# Just posting cuz its cool..beautiful..sweet...so dope..etc



## thepm4 (May 18, 2020)

Current project...nothing fancy...simple color app..(BM Regal matte..made the color on-site for approval)

It's the amazing craft-personship...different than carpentry, which is seen more often, and wanted to share. It's a custom design, so molds were made...up close, I wanna cut a piece off because it echoes butter...or white chocolate..hehe

If you look close, the overall piece was designed and casted in quadrants so there's 20 quadrants. I would say it was casted in a two part hard foam. Made by JP Weaver out of Glendale, CA. They call the casting product petitson.

Chose to brush with an oval brush from orange big box..and it's performed well (Zibra)
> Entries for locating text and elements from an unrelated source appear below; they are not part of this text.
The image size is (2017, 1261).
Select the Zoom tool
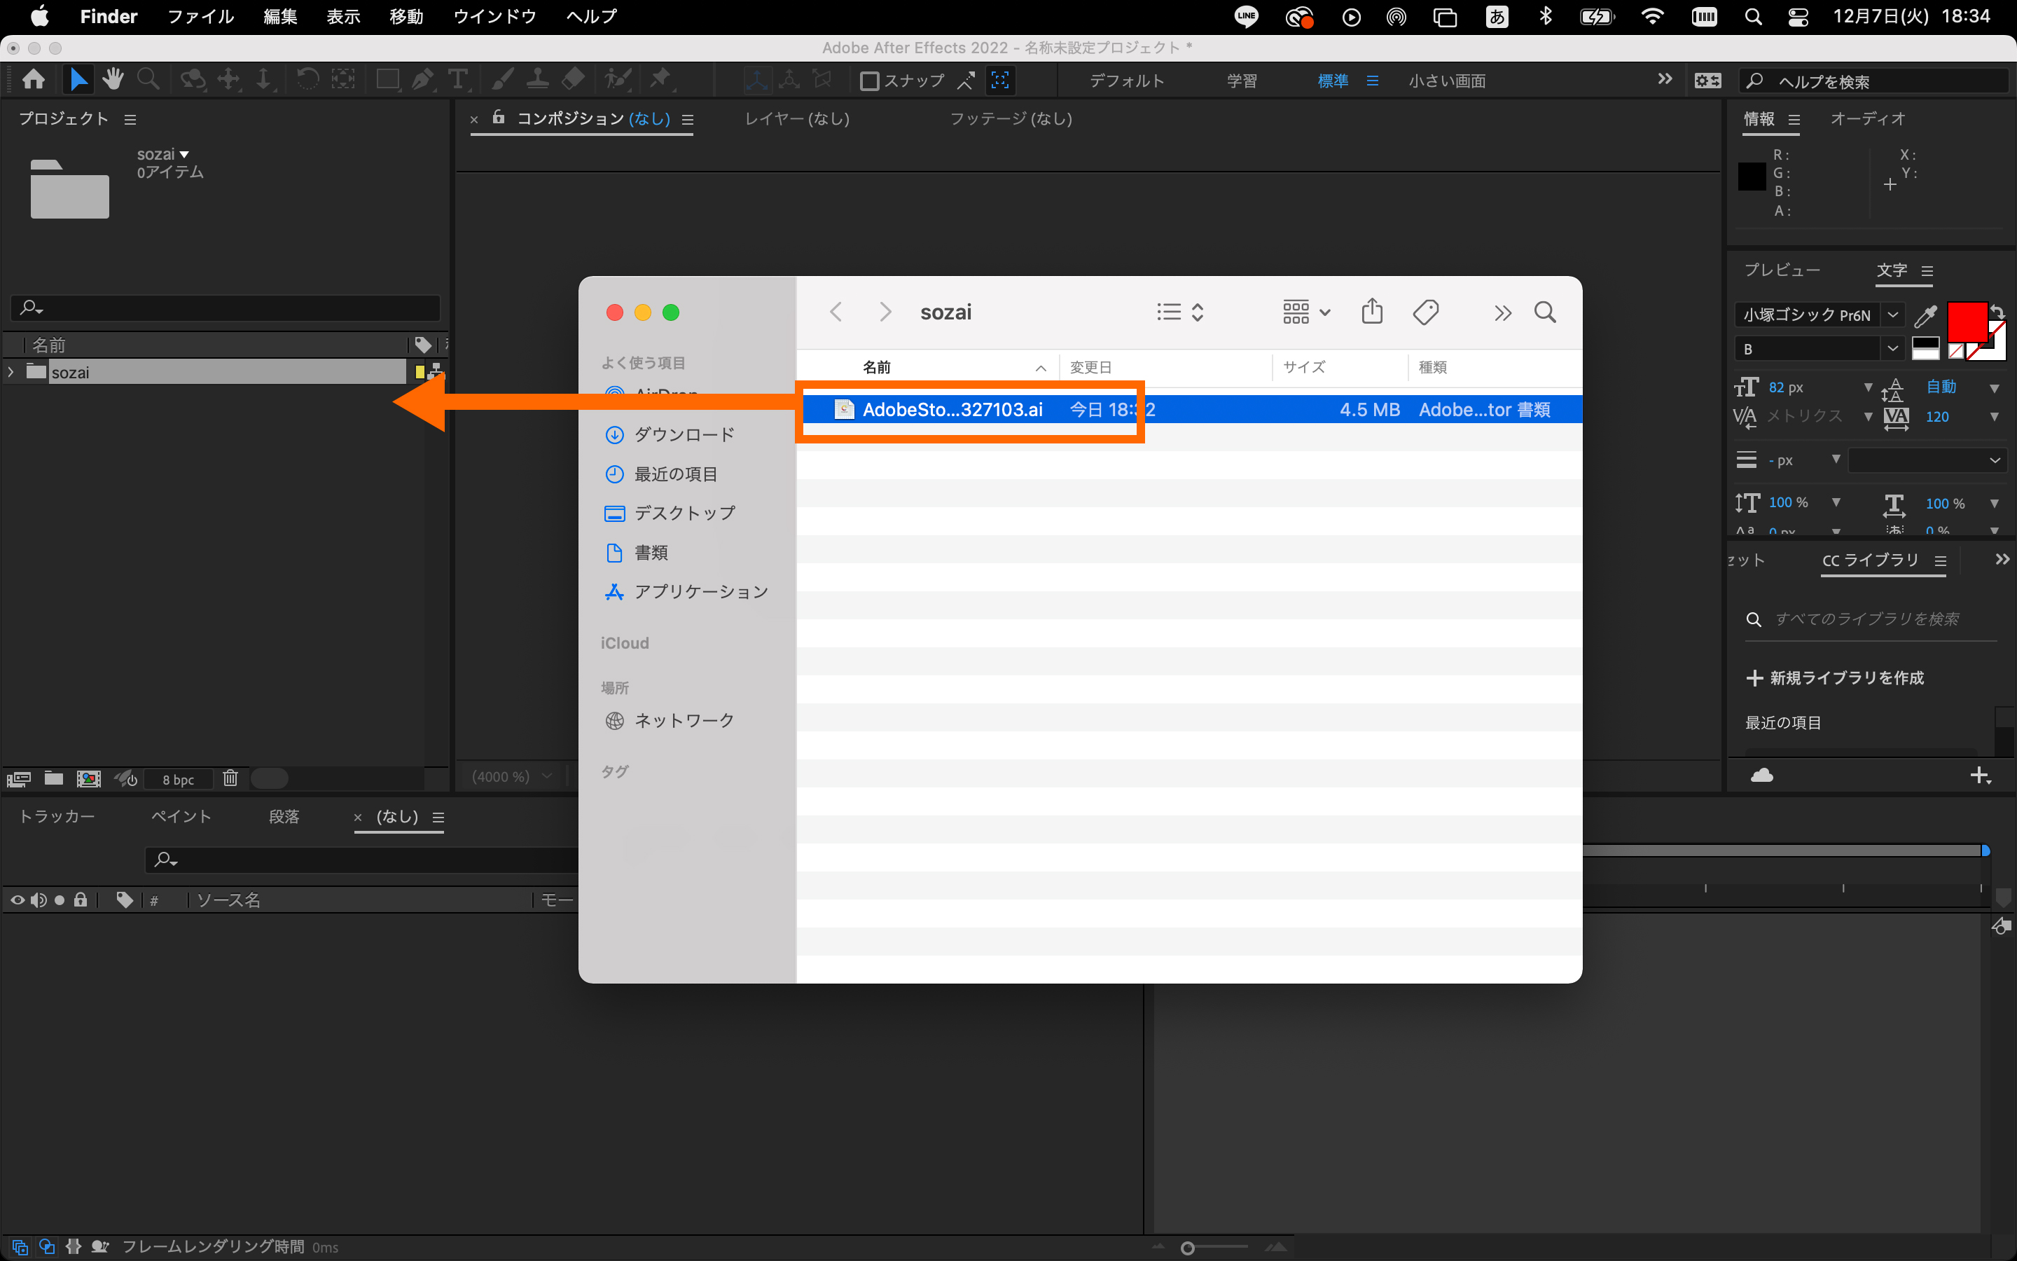[148, 80]
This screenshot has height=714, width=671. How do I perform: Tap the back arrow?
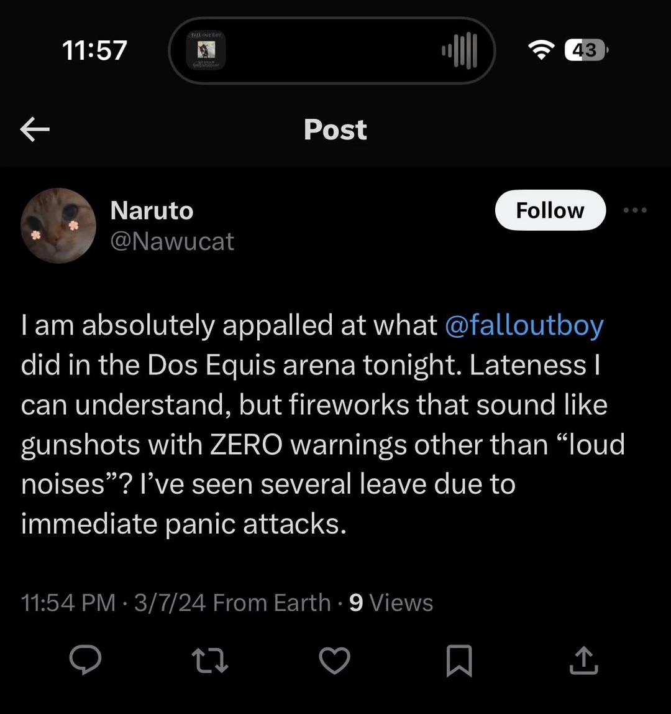click(x=35, y=129)
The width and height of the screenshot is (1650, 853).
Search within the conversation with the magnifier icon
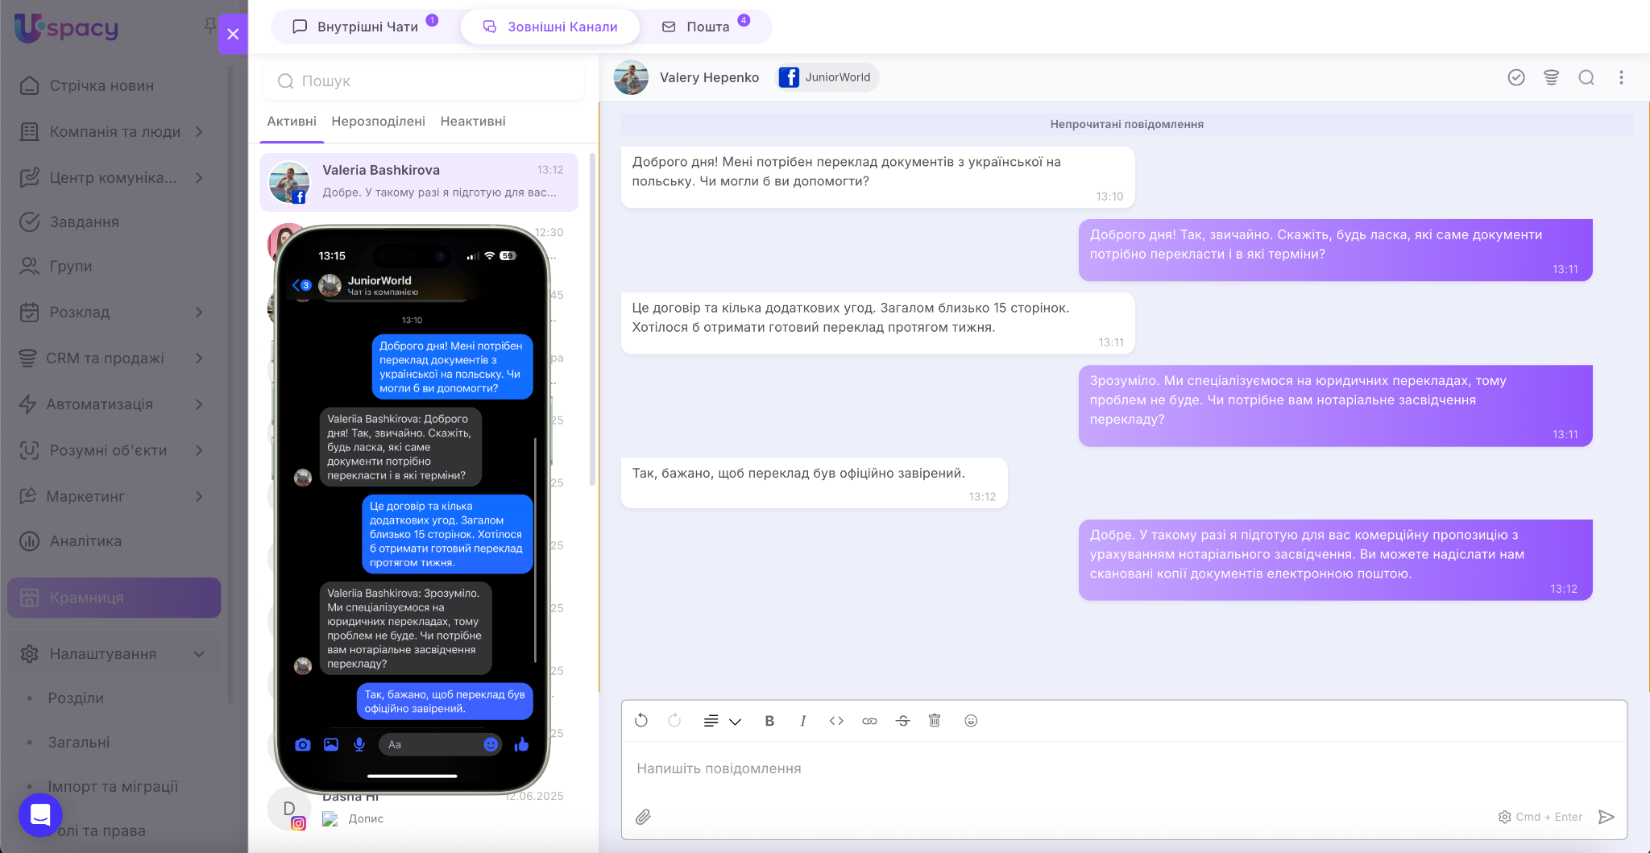coord(1586,77)
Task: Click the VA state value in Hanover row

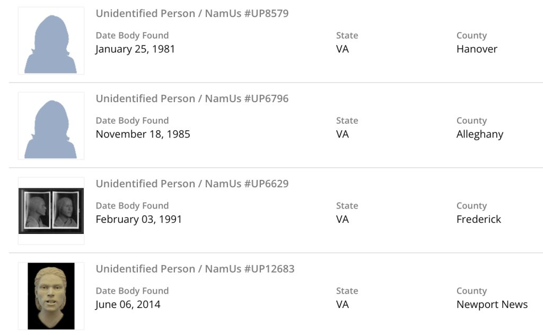Action: [x=342, y=49]
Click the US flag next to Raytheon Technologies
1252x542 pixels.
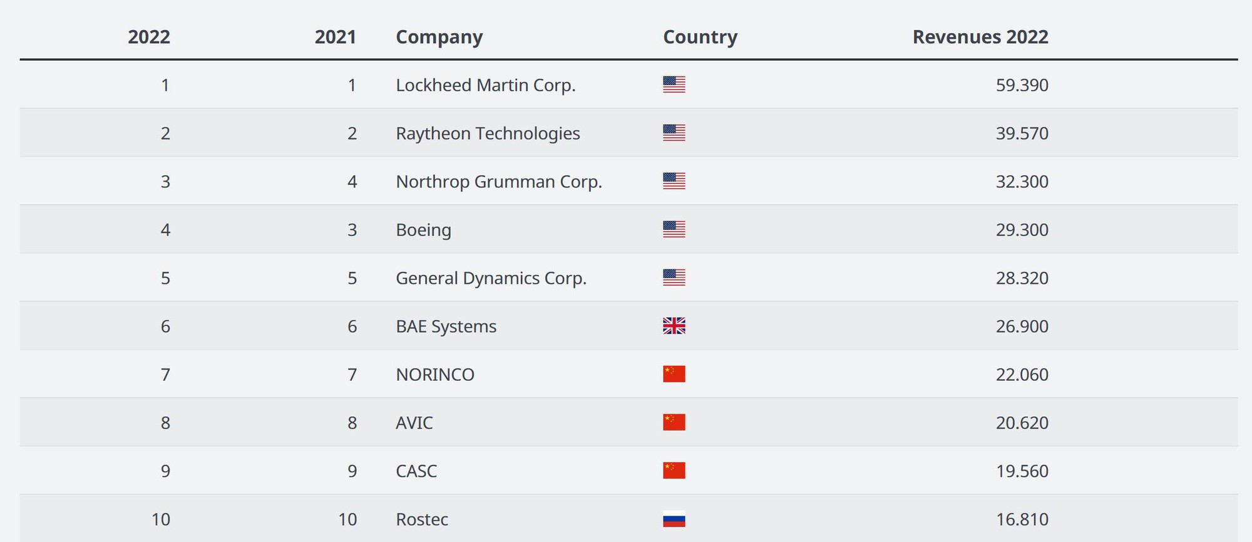[674, 133]
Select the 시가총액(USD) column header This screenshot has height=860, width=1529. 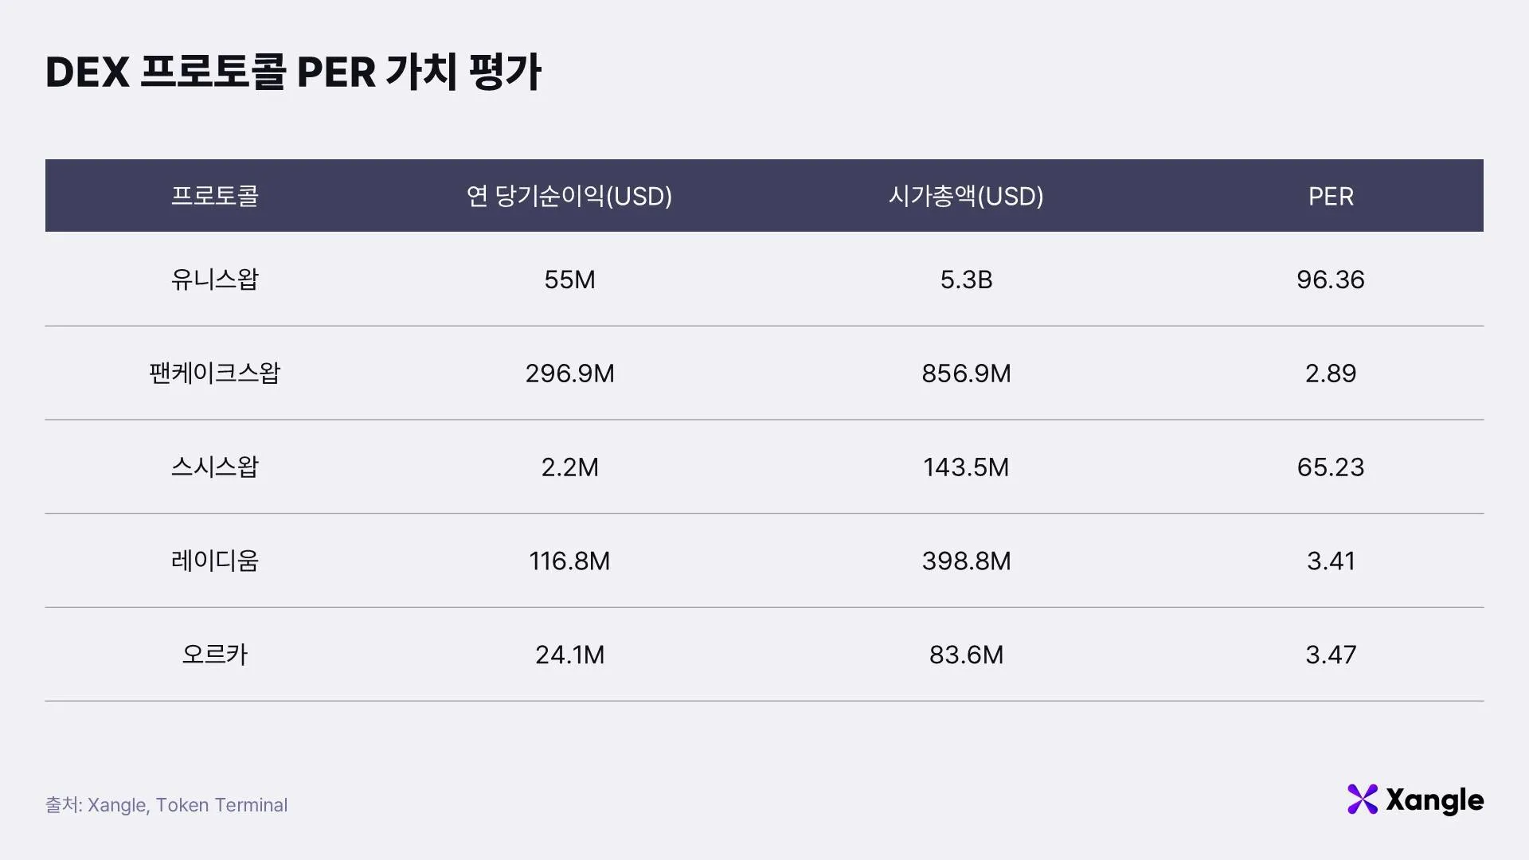pyautogui.click(x=965, y=196)
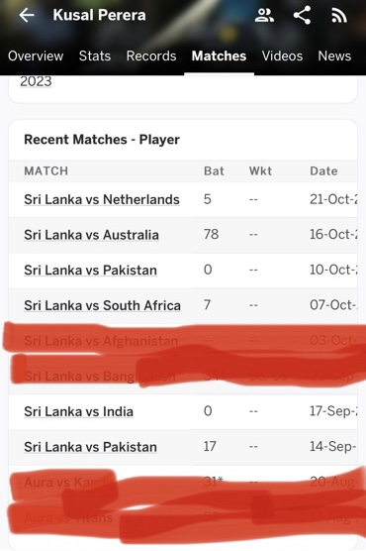
Task: Open Sri Lanka vs Netherlands match
Action: pyautogui.click(x=102, y=199)
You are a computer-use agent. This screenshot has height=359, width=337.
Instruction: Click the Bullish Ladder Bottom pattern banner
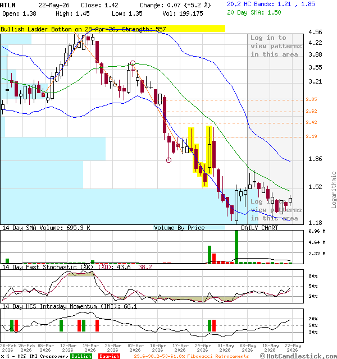pyautogui.click(x=112, y=29)
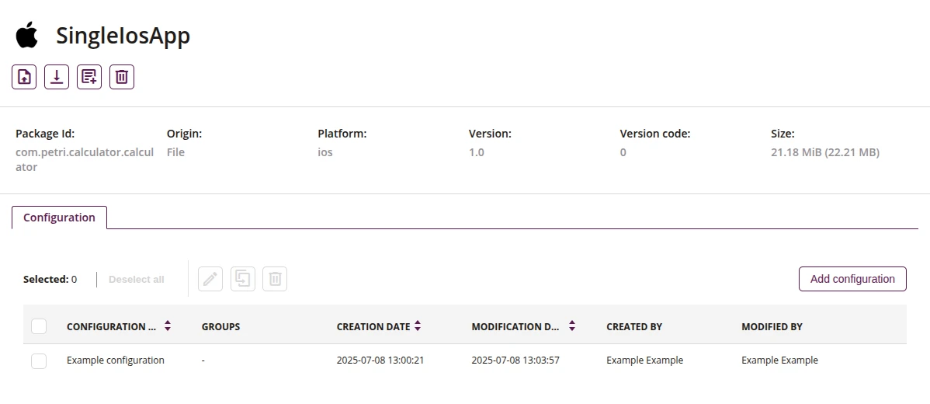Click the configuration toolbar trash icon
The height and width of the screenshot is (404, 930).
point(276,279)
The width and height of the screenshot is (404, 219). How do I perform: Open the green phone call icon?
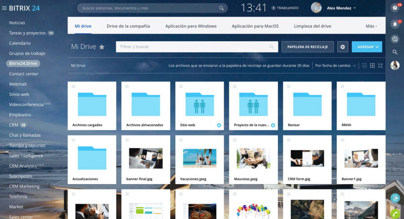395,212
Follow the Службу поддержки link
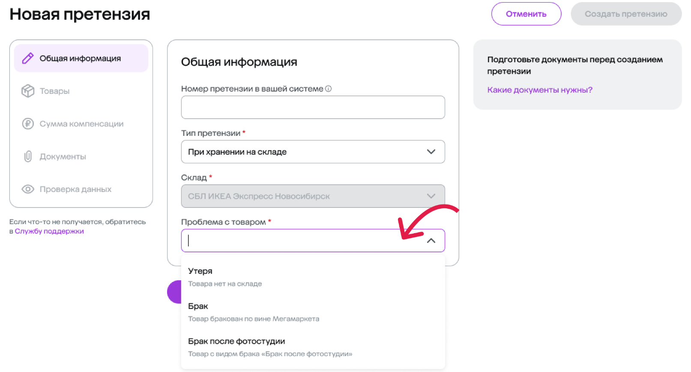The height and width of the screenshot is (372, 691). tap(49, 231)
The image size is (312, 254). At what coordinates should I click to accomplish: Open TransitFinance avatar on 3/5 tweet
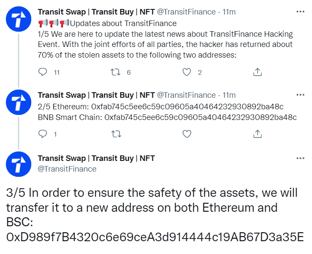coord(18,164)
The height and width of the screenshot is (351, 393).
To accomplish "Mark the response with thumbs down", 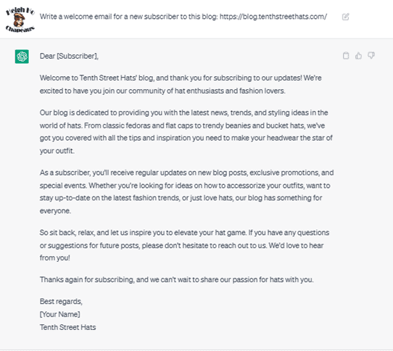I will pos(371,55).
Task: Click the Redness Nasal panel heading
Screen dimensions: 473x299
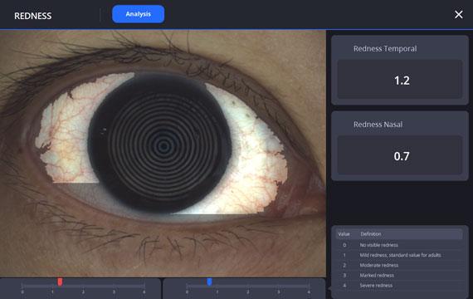Action: point(378,125)
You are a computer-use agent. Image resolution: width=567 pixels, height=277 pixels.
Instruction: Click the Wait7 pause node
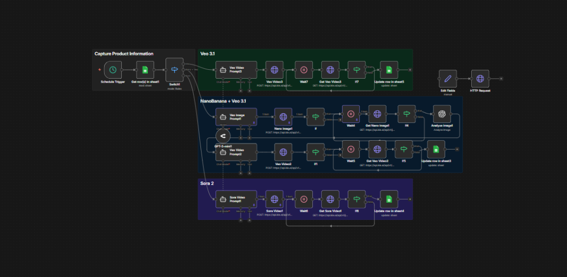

Doing the install as well....122 inches when done...two of them, installed vertically. 136" per layout was shipped, so had to cut.
For me, its so beautiful/custom, I can't throw out the parts I had to cut yet...lol











Happy Weekend


----------



## Crazy4paint (Dec 7, 2021)

Why wouldn't you spray this?


----------



## thepm4 (May 18, 2020)

Crazy4paint said:


> Why wouldn't you spray this?


There were a number of factors that came into my decision but to keep this short, i would say brushing solved issues of working with client's perception of "spraying" alongwith where the spraying would have been executed.

Another non-painting factor was liability. These pieces were custom made and pricey and took months to get. I chose not to take them off-site.


----------



## RH (Sep 7, 2010)

Pretty interesting item. Where was is being installed?


----------



## Knobbe (Mar 14, 2021)

That is a beautiful piece. My wife has installed decorative grilles similar to this for clients. I just remember they are not cheap.
Tableaux Grilles


----------



## thepm4 (May 18, 2020)

RH said:


> Pretty interesting item. Where was is being installed?


There are 2 of them...flanking a 20' fireplace and above freestanding cabinetry.


----------